== WORK TASK ==
The result should be an exact copy of the entries that follow, with no pictures included.

(PROVIDED DATA Opens)

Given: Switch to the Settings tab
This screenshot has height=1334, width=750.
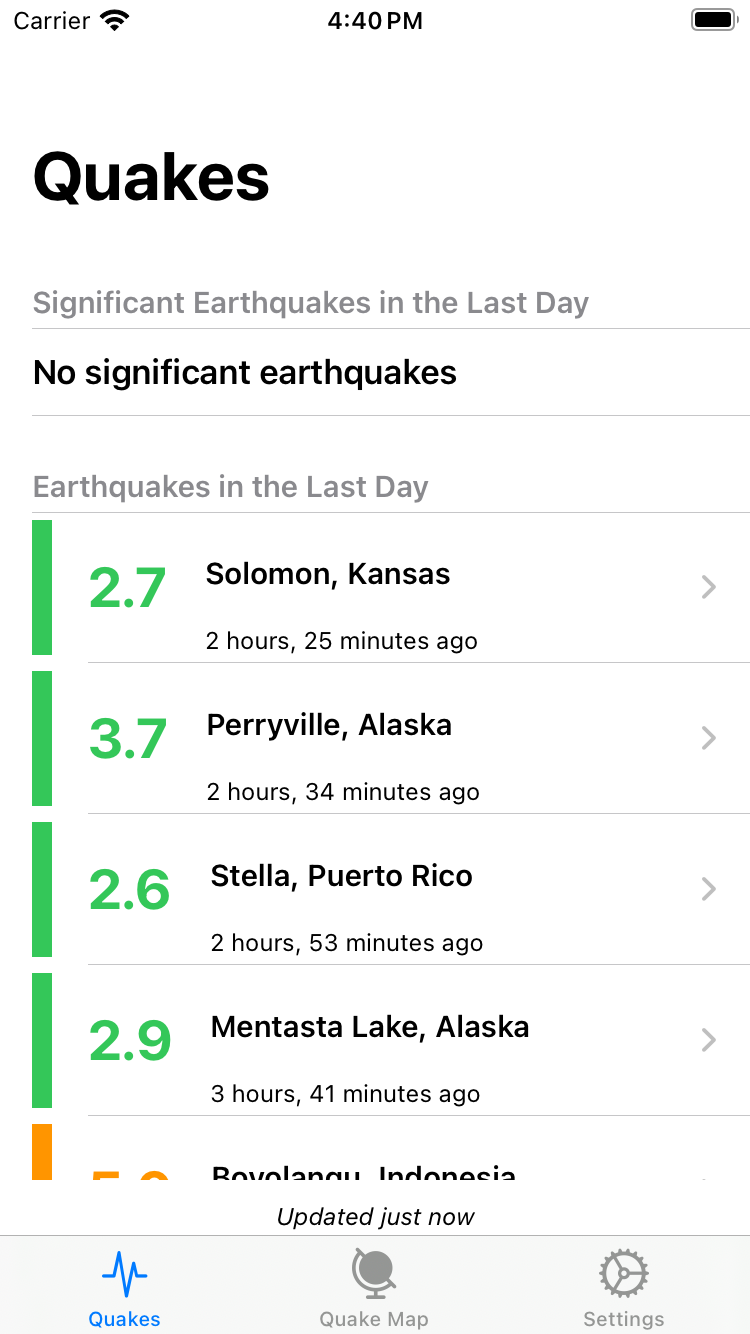Looking at the screenshot, I should click(624, 1285).
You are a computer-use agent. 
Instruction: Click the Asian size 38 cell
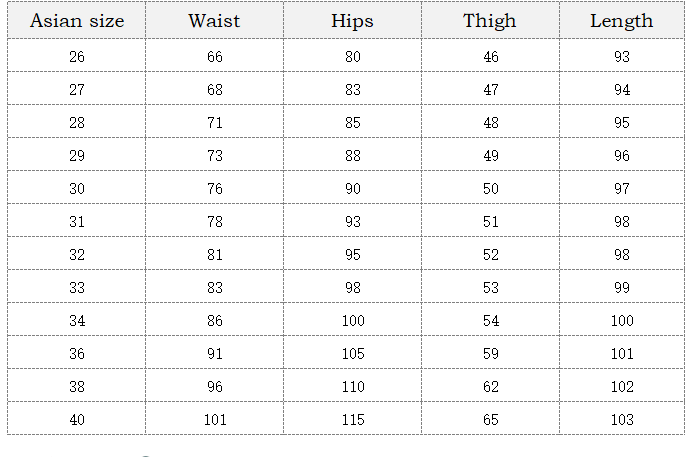[x=77, y=387]
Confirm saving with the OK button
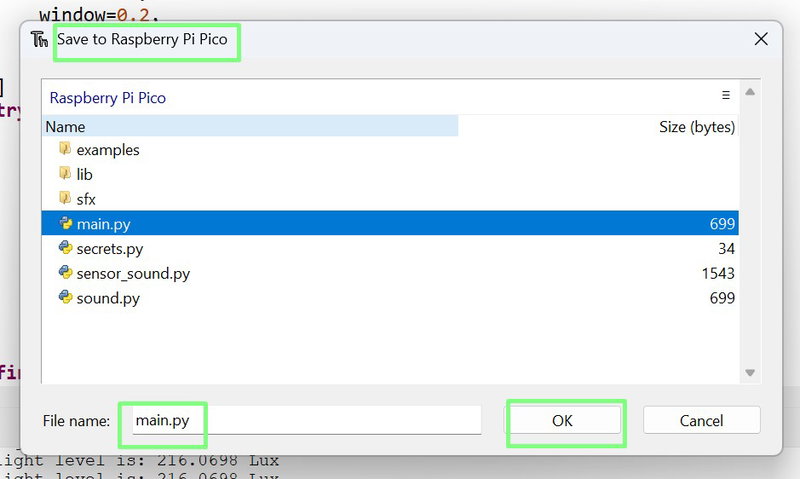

(PROVIDED DATA Closes)

== RESULT ==
Given: Switch to the Settings tab
This screenshot has height=1334, width=750.
Looking at the screenshot, I should click(624, 1285).
You are a computer-use agent. 
Instruction: Click the Asian size 38 cell
[x=77, y=387]
Confirm saving with the OK button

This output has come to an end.